▶ **Problem to work on**
Go to the line containing "プライバシーポリシー (265, 2566)" in the records below and print it and every following line exactly, on through the line containing "[Advertisement] (314, 2419)", then stop.

▶ **Source records**
Content starts
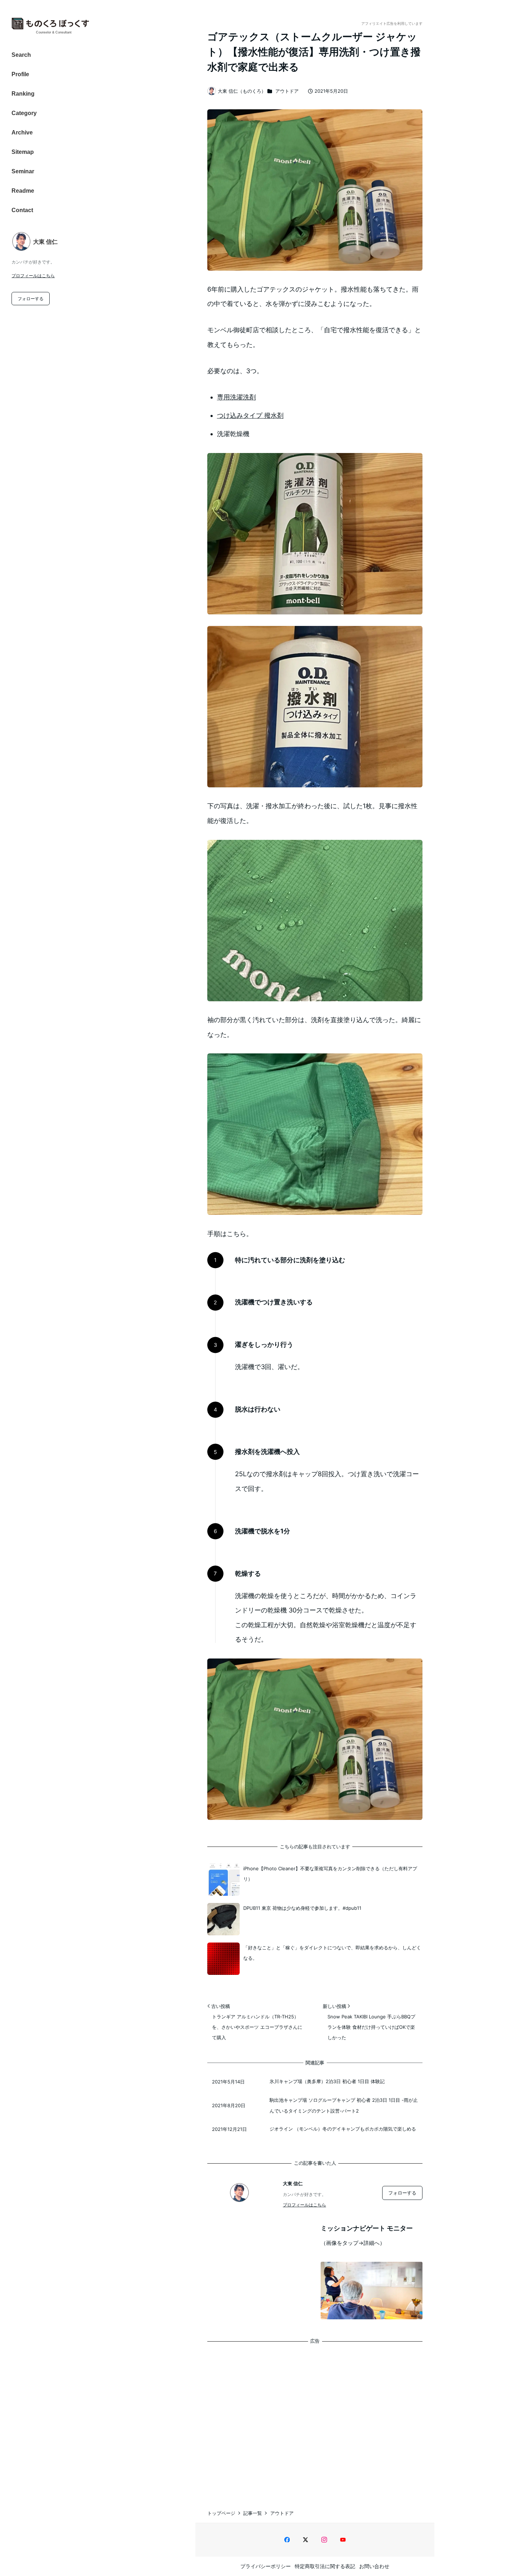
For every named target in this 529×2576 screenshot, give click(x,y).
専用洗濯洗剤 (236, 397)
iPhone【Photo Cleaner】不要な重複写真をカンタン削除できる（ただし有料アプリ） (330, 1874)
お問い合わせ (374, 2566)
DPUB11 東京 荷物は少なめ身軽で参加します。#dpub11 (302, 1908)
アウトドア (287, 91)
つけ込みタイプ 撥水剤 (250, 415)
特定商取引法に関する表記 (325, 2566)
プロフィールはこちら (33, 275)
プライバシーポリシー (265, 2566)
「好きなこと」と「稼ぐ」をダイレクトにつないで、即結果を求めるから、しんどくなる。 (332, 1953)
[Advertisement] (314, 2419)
Content ends
Content starts
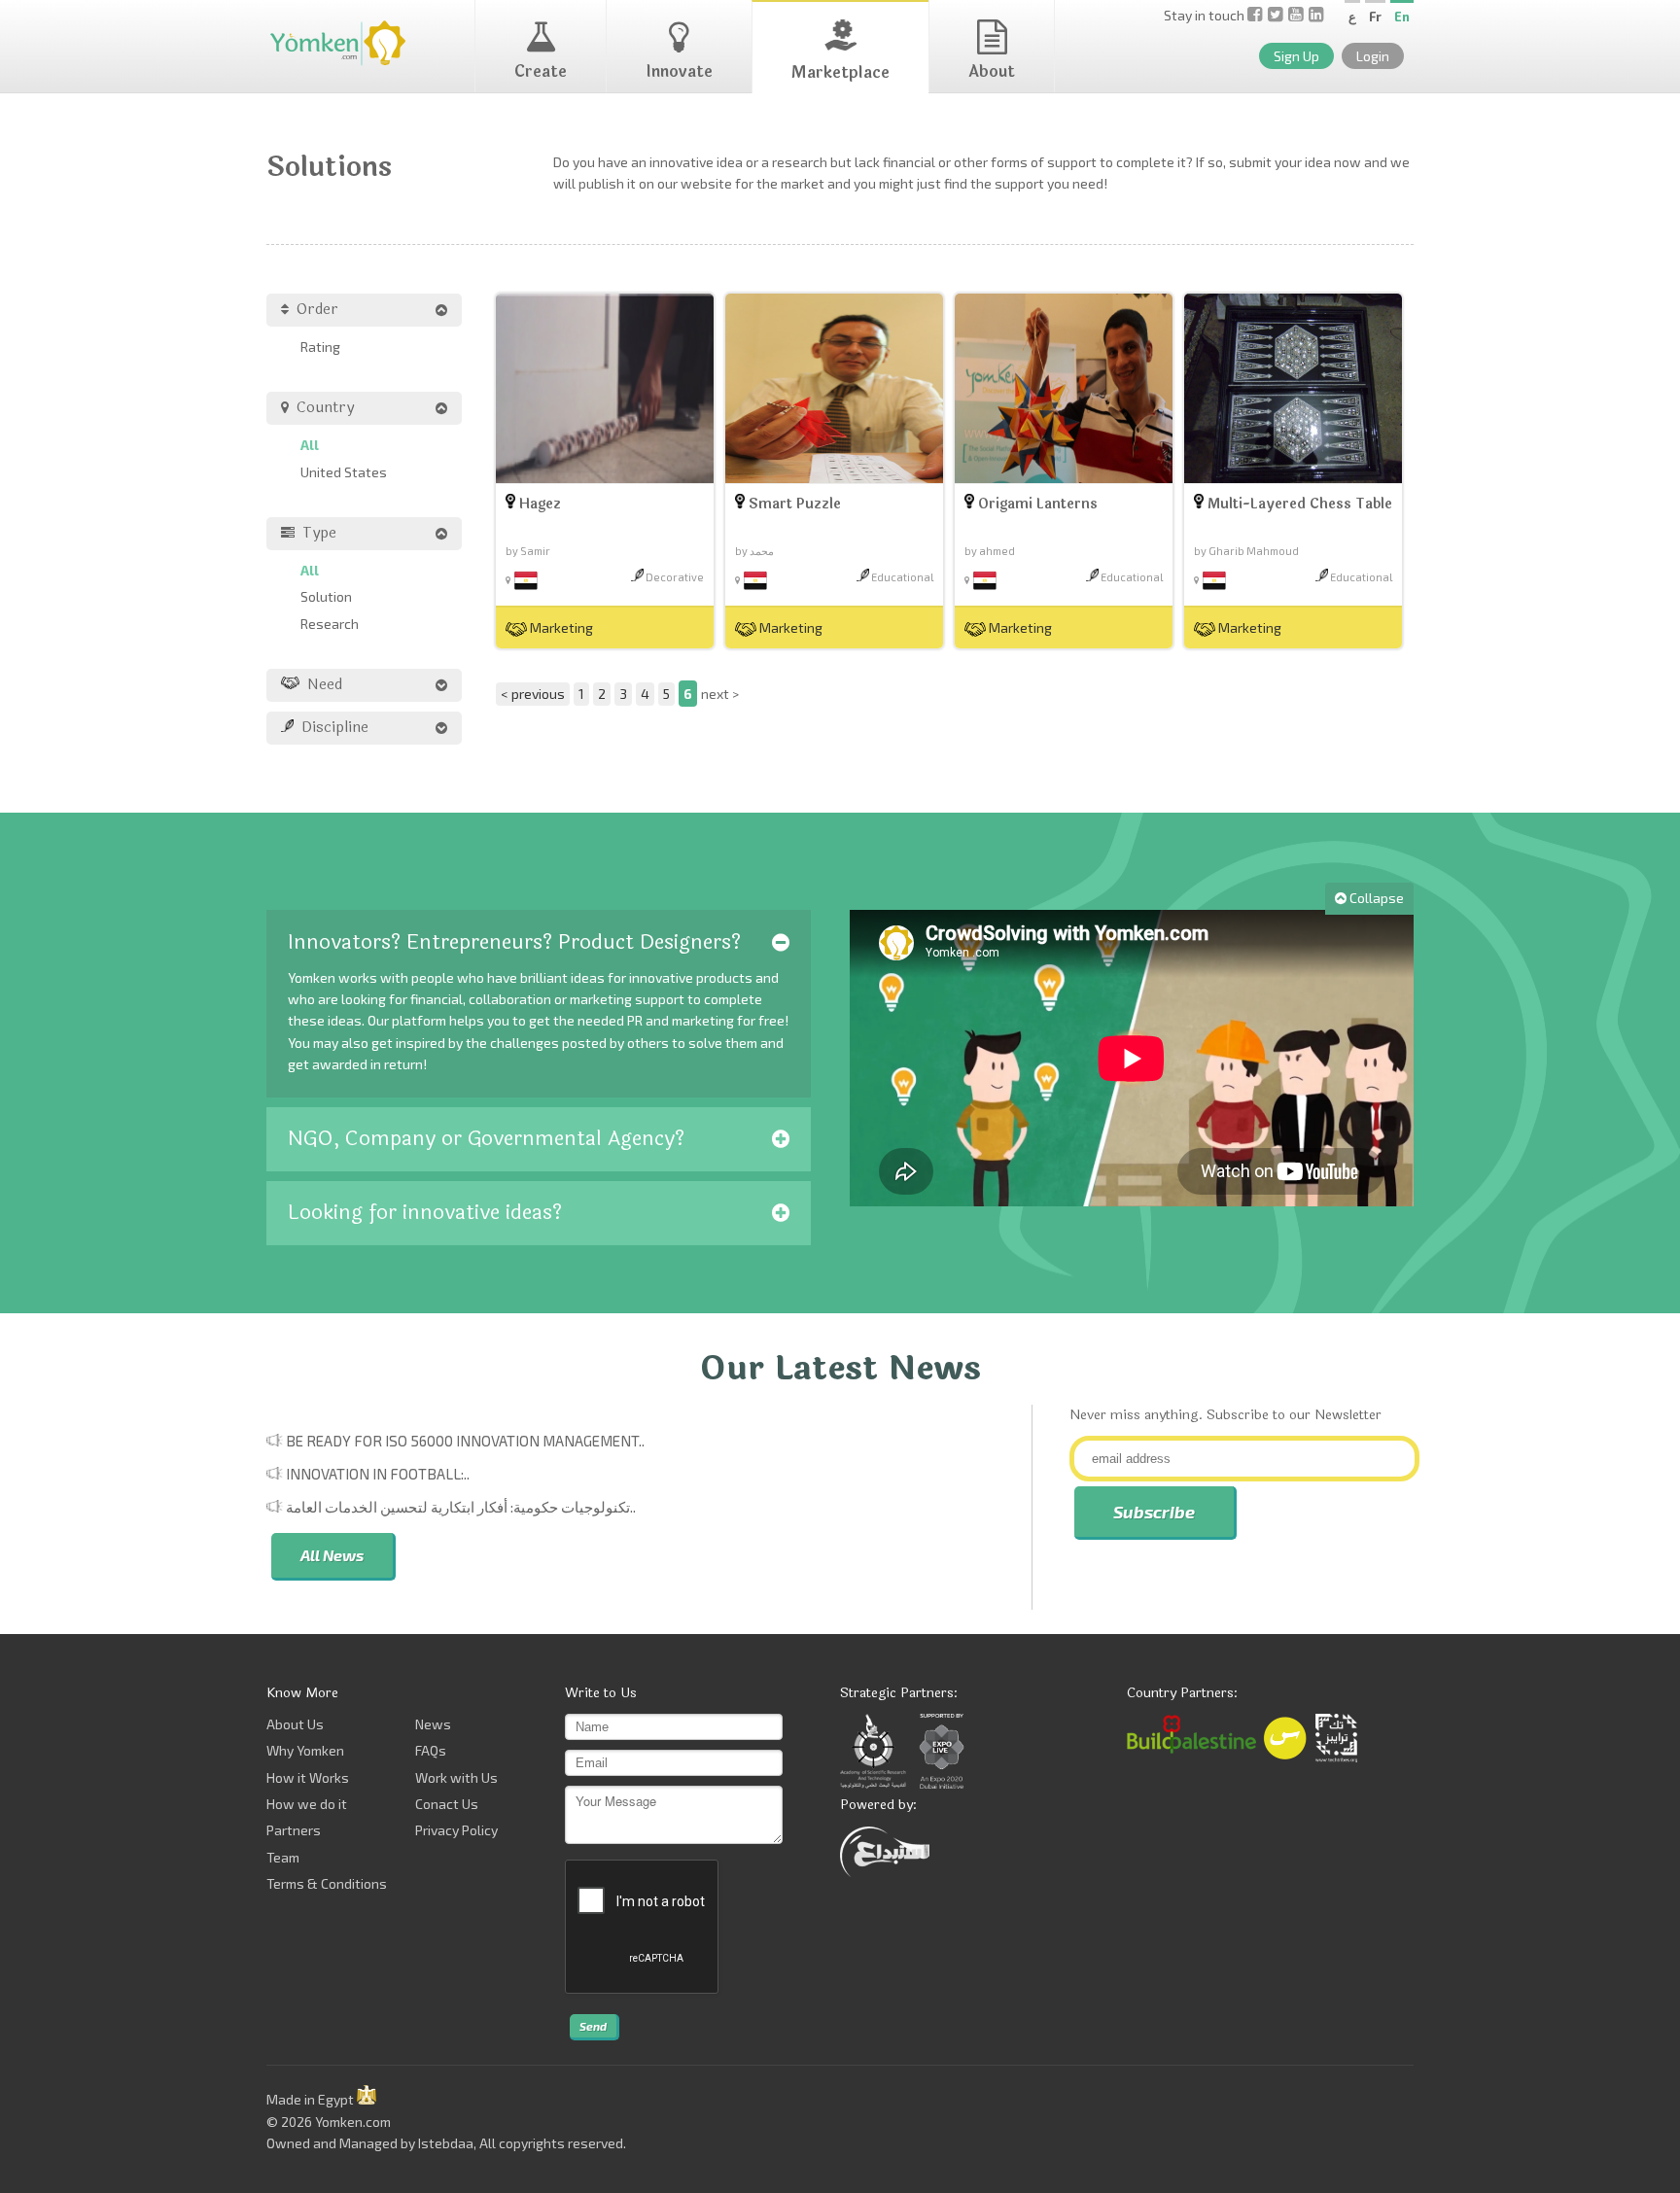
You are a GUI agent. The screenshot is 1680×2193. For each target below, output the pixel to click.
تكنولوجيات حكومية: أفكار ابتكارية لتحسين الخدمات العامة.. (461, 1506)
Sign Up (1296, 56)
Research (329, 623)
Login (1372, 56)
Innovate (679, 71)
Content ends
▶ **Solution**
プライバシーポリシー (265, 2566)
「好きなこと」と「稼ぐ」をダイレクトにつないで、即結果を求めるから、しんどくなる。 (332, 1953)
[Advertisement] (314, 2419)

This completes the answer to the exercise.